3. Get Your Finances in Order 
- 

4. Manage Your Time
-Wish you had more than 24 hours in a day? You wouldn't if you knew how to make the most of those 24 hours you have. So, improve your time management skills and get started with these time management tools. Here are a handful of tips to consider:

  • Make Lists - Write down as much as you can. If you don’t carry a planner or notebook already, start. At least carry a small, simple, white-lined notebook. A simple To Do List is often a huge help to anyone. You’re goal is to avoid a list that reaches outrageous length and is overwhelming to even look at. 
  • Make Use of Down Time - Use walking, driving, showering, or otherwise "dead" time to plan. Think about what your goals are for that day or the next. Which goals are most important? Prioritization is the key.
  • Reward Yourself - Whenever you accomplish something, especially the important things, make sure to take the time to reward yourself. A Clockwork Orange author Anthony Burgess’ used the “Martini Method” to get things done. Burgess set a goal of 1,000 words per day. When he finished his word count, he’d relax with a martini and take the day off. Maybe a martini isn’t the ideal reward for some of us, but the method stands useful. 
  • Concentrate on One Thing - The human mind works more efficiently when it is focused. Multitasking is actually a disadvantage to productivity. Focus on one thing and get it done. Take care not to bleed tasks into each other. At times, multitasking may seem like a more efficient route, but it probably isn’t.
  • Avoid Procrastination at All Costs - When trying to be more productive and trying to save time, procrastination should be avoided like nothing else. It is the ultimate productivity killer.
  • Set Personal Deadlines - Nobody likes deadlines. They cause stress, aggravation, worry, and, more stress. A guaranteed way to alleviate some of this stress is to set your own earlier deadlines. Be realistic but demanding of yourself. Challenge yourself and, referring to tip 3, reward yourself for meeting a difficult challenge. Not only will this save you time and make you more productive in the long run, but you will also have a buffer time with little to no penalties compared to those received for missing a real deadline. 
  • Delegate Responsibilities - It is not uncommon for people to take on more than they can handle. The overestimation of one’s abilities, though not necessarily a bad thing, can often result in stress and more work for an individual. To avoid this unnecessary stress, do not feel bad about delegating tasks.
  • Set up a Long Term Planner - In the everyday drab of life, we can often lose sight of our goals. Setting up a long-term planner will help you envision your long-term goals and rationalize your current objectives. Whenever you find yourself thinking “Why am I putting myself through this work right now?
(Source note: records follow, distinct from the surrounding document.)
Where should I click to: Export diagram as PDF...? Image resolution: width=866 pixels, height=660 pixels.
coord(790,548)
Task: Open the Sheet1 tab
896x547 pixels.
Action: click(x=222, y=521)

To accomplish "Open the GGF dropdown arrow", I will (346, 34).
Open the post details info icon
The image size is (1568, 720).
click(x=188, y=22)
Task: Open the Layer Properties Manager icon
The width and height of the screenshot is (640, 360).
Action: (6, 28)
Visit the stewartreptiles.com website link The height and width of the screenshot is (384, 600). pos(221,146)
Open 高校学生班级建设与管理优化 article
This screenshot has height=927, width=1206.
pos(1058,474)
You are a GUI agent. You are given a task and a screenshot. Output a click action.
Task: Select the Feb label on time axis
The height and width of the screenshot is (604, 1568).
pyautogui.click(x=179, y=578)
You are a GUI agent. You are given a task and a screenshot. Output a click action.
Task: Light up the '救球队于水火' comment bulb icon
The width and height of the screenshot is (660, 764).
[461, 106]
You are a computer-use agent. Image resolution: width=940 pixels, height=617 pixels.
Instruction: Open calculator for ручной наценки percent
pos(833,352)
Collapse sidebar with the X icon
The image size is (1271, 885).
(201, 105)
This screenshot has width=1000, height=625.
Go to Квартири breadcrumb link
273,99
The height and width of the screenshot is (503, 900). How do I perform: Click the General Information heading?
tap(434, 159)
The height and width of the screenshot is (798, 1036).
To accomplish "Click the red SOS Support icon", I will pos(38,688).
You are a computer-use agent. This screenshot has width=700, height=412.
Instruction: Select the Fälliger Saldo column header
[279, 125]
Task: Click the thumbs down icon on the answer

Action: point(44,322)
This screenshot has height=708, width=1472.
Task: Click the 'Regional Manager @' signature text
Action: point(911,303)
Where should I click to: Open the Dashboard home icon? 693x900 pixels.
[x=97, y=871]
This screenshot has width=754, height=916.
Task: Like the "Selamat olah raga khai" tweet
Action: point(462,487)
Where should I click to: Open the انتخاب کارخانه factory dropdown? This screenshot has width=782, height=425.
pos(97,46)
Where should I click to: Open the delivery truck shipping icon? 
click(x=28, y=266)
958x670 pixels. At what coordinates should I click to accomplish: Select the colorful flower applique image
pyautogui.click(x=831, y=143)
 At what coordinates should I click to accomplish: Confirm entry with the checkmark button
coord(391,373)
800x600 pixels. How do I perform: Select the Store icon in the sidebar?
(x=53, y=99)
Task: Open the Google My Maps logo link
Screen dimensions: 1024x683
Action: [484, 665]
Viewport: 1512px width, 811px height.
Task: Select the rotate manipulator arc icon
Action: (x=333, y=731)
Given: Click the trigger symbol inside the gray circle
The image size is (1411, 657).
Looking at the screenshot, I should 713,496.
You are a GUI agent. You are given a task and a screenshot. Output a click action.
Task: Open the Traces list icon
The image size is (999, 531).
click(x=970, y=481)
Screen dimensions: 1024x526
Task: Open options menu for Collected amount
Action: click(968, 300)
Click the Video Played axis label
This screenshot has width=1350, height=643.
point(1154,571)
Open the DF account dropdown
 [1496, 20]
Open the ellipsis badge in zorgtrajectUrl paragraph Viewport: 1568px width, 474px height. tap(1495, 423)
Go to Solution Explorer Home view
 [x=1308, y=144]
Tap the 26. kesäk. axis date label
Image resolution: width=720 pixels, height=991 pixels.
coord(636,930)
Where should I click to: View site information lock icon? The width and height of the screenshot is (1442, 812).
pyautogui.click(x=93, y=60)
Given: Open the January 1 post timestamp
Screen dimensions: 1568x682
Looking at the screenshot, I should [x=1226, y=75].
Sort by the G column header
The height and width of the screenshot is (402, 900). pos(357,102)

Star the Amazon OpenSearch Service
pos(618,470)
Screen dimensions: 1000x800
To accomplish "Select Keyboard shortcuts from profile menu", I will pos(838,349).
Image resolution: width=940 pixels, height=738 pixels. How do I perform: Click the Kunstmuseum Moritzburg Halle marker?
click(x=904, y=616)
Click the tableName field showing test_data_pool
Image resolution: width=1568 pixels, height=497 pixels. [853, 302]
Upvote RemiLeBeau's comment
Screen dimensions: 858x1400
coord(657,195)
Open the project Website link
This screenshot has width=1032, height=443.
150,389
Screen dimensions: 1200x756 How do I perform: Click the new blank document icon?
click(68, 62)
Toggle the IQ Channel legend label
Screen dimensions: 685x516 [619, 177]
I could be home watching Lost.” just take a look at your long term planner and you’ll be reminded of paying off your mortgage or saving up so you can retire at 45. Revise this long-term planner monthly to keep goals up-to-date.  
  • Employ a program like RescueTime - This is a lightweight app that records and graphs how you spend your time on your computer. Those "2-minute" breaks to check out Digg, or play a flash game on some website, or email Aunt Betty, can add up to quite a bit of wasted productivity and wasted time. RescueTime will allow you to see exactly how you spent your time and will even send a weekly report to your email.
  • Work in a Team - Although giving up responsibilities is a scary thought for some, it is an invaluable method to increase the average team productivity of all involved. Make sure the team goals are clear and make sure everyone knows who is responsible for given tasks. Make sure all lines of communication are always open. A clogged or blocked line will have the opposite effect on productivity. Give tasks to those who are best suited for them and things will get done faster.
  • Be Careful to Avoid Burnout - Burnout occurs when your body and mind can no longer keep up with the tasks you demand of them. Don't try to force yourself to do the impossible. Delegate time for important tasks, but always leave time for relaxation and reflection. Review your recent accomplishments and make sure you feel good. Review and reflection is one of the best ways to gain confidence, and means more productivity.